DOCUMENT EXTRACT:

______________________________

According to Lyon Securities, foreign investors have purchased over $8 billion in Samsung stocks this year, marking the largest foreign investor buying since 2000. With the record inflow, Samsung's stock price has surged nearly 30% this year. Meanwhile, Nvidia, the biggest winner in the current AI boom, has seen its stock price skyrocket by 200%.

However, contrary to its robust stock performance, Samsung's operating profit in the first quarter of this year plummeted by 95%, amounting to approximately $479 million. The company explained that part of the reason for the profit decline was the $7.4 billion spent on chip operations. Samsung is expanding production at its chip factories located in Pyeongtaek, 40 kilometers south of Seoul, and in Texas, U.S.

In the first quarter of this year, Samsung Electronics' capital expenditure was about 10.7 trillion Korean won (about $8.24 billion), setting a record for the first quarter of any year.

Samsung plans to establish a "megacluster" for chip manufacturing in South Korea over the next 20 years through a $230 billion plan in cooperation with the government.

Sanjeev Rana, a senior analyst at Lyon Securities, pointed out that Samsung is the only major memory chip manufacturer that announced an increase in production when memory chip prices continue to fall, and most chip vendors are cutting investment.

However, as Samsung announces its grand plans, the gap between this Korean chipmaker and its main competitor, TSMC, is widening.

The fact is, TSMC's global share is steadily growing while Samsung's existing customers are continually diminishing.

In May this year, Kyung Kye-hyun, president of Samsung's semiconductor division, admitted in a conversation with university students that the company is "lagging" behind TSMC by up to two years. Immediately following, he vowed that Samsung's memory chips will become the "core" of AI supercomputers by 2028, and the company could surpass TSMC within five years.

______________________________

RAW DATA:

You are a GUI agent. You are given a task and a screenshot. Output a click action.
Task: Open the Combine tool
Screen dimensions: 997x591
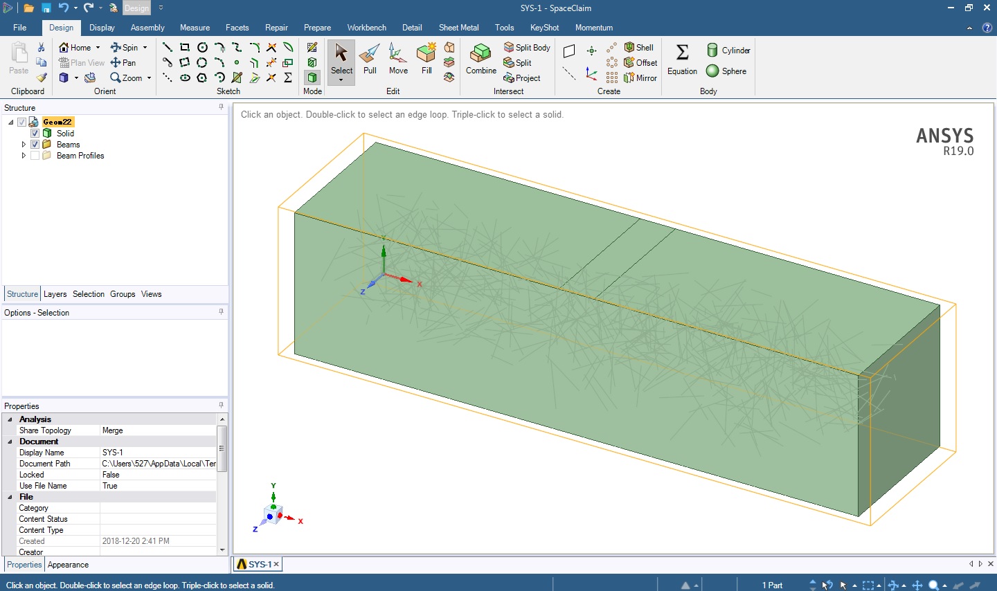pos(480,60)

______________________________

PROBLEM SET:
1. Reproduce the passage of the Samsung chip article between "In the first quarter of this year, Samsung" and "TSMC, is widening.", inclusive.
2. According to the Samsung chip article, by how much did Samsung's operating profit fall in the first quarter of this year?
3. Take up the Samsung chip article after its final sentence and keep writing it.
The data that come after this article were taken from a different source.

THE ANSWERS:
1.
In the first quarter of this year, Samsung Electronics' capital expenditure was about 10.7 trillion Korean won (about $8.24 billion), setting a record for the first quarter of any year.

Samsung plans to establish a "megacluster" for chip manufacturing in South Korea over the next 20 years through a $230 billion plan in cooperation with the government.

Sanjeev Rana, a senior analyst at Lyon Securities, pointed out that Samsung is the only major memory chip manufacturer that announced an increase in production when memory chip prices continue to fall, and most chip vendors are cutting investment.

However, as Samsung announces its grand plans, the gap between this Korean chipmaker and its main competitor, TSMC, is widening.

2. It fell by 95%, to approximately $479 million.

3.
However, according to market research firm Counterpoint Research, TSMC accounts for about 60% of the total revenue of the global foundry business, while Samsung only accounts for 13%. This gap has been widening since 2021, and some of Samsung's customers, including Nvidia, have shifted their business to TSMC.

Moreover, SK Hynix, another competitor of Samsung's memory chips, won Nvidia's favor last year. It now occupies about 50% of the high bandwidth memory (HBM) market share, with Samsung holding 40%.

SK Hynix's stock price has increased by more than 50% this year, exceeding Samsung's rise.

Although Samsung claims it has started providing HBM to "key customers" competitive enough to rival SK Hynix and plans to launch the next generation this year, analysts still believe Samsung hasn't completely caught up in this technology field.

Nam Hyung Kim, an analyst at Arete Research, wrote in a report in February this year:

Samsung's lag in HBM technology might be a sign of a broader issue. Micron's technology in DRAM and NAND flash memory has also surpassed Samsung.

The problem with Samsung is that they always want to go big. They've spent so much money, but they are no longer technology leaders.